§ To be done:
1. In the morning market report, swap "average hourly earnings" for "hourly wages" and give the passage again, beginning at the words "Morning Report –" and stopping after "to increase 3.3%.".
2. Carry the morning market report on from its last sentence.

§ Quoted passage:
** BEGIN **
Morning Report – The Great American Deleveraging Continues 3/2/15

Markets are flattish this morning on no major news. Bonds and MBS are down small.

Merger Monday is back with a couple of big deals in the tech space. NXP is buying Freescale Semi for 11.8 billion, and HP is buying Aruba Networks for $2.7 billion.

Lots of important economic data this week, but the jobs report on Friday will be the highlight of the week. Bond Markets will be focused on average hourly earnings. Below is a chart of average hourly earnings. Note the change in the slope of the line starting in 2009. That is a change from roughly 3.2% annual growth to 2% annual growth, which is more or less in line with inflation. Later on this week, we will get non-farm productivity, which is expected to fall, and unit labor costs which are expected to increase 3.3%.
** END **
§ Records supplied:
** BEGIN **
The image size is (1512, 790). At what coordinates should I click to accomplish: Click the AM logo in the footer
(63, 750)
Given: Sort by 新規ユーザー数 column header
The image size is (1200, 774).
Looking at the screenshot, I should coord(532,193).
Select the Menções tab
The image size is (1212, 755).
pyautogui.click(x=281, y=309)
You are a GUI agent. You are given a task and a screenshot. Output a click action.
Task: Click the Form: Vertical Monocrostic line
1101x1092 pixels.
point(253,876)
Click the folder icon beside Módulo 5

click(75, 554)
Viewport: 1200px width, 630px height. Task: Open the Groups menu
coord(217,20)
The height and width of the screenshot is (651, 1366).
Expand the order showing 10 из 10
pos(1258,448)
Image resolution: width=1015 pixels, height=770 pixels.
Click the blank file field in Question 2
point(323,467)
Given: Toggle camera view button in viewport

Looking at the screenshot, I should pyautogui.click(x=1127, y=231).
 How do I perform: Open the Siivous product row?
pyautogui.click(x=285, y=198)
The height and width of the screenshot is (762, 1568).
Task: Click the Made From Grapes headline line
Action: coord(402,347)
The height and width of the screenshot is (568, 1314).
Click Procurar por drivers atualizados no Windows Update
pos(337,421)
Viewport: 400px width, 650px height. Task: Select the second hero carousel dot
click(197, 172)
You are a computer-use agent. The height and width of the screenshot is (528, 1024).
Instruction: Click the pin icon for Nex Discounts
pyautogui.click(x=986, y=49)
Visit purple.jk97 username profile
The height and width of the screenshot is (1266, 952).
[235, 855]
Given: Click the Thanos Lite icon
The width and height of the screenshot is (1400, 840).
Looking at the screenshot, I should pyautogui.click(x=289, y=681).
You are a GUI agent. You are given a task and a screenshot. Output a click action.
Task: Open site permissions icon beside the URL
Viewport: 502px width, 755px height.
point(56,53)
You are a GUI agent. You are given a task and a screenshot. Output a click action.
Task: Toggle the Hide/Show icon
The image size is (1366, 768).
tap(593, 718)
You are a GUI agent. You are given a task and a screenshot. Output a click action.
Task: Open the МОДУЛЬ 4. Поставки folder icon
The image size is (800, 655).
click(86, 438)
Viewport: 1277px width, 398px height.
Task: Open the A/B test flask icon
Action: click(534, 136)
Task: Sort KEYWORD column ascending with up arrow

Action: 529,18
** END **
§ Answer list:
1.
Morning Report – The Great American Deleveraging Continues 3/2/15

Markets are flattish this morning on no major news. Bonds and MBS are down small.

Merger Monday is back with a couple of big deals in the tech space. NXP is buying Freescale Semi for 11.8 billion, and HP is buying Aruba Networks for $2.7 billion.

Lots of important economic data this week, but the jobs report on Friday will be the highlight of the week. Bond Markets will be focused on hourly wages. Below is a chart of hourly wages. Note the change in the slope of the line starting in 2009. That is a change from roughly 3.2% annual growth to 2% annual growth, which is more or less in line with inflation. Later on this week, we will get non-farm productivity, which is expected to fall, and unit labor costs which are expected to increase 3.3%.

2.
Personal Income rose .3% in January, which was below expectations, but flat with December. Wages and salaries were up .6%, which was a big increase from the .1% reading in December. This tends to be a volatile component however, so don’t read too much into one data point. Disposable income rose .9%. The savings rate increased to 5.5% from 5% last month as well.  Personal spending fell .5%, however that was partially driven by lower energy prices. Stripping out food and energy, spending increased .1%, which is pretty much in line with what we have been seeing. The punch line: The Great American Deleveraging continues. As incomes increase, that money is used to pay down debt or is getting put in the bank. Investors hoping for another late 90s or mid aughts debt-driven consumption boom are probably going to be disappointed.

Construction Spending fell 1.1% in January, a disappointment. December was revised upward from .4% to .8%. Month to month numbers tend to be volatile. Where is the money going? Lodging, office and commercial space as well as manufacturing. Also public infrastructure spending with increases in transportation, and sewage. Where is it not going? Residential (still). Given the price increases and the current tight inventory, you should expect to see more homebuilding. If the personal income numbers continue to improve that will hopefully change.

Note that optimism about 2015 construction is the highest in 20 years, according to Wells Fargo. Nonresidential construction is the driver, not resi however. Still, that means we are finally seeing some capital expenditures which is encouraging.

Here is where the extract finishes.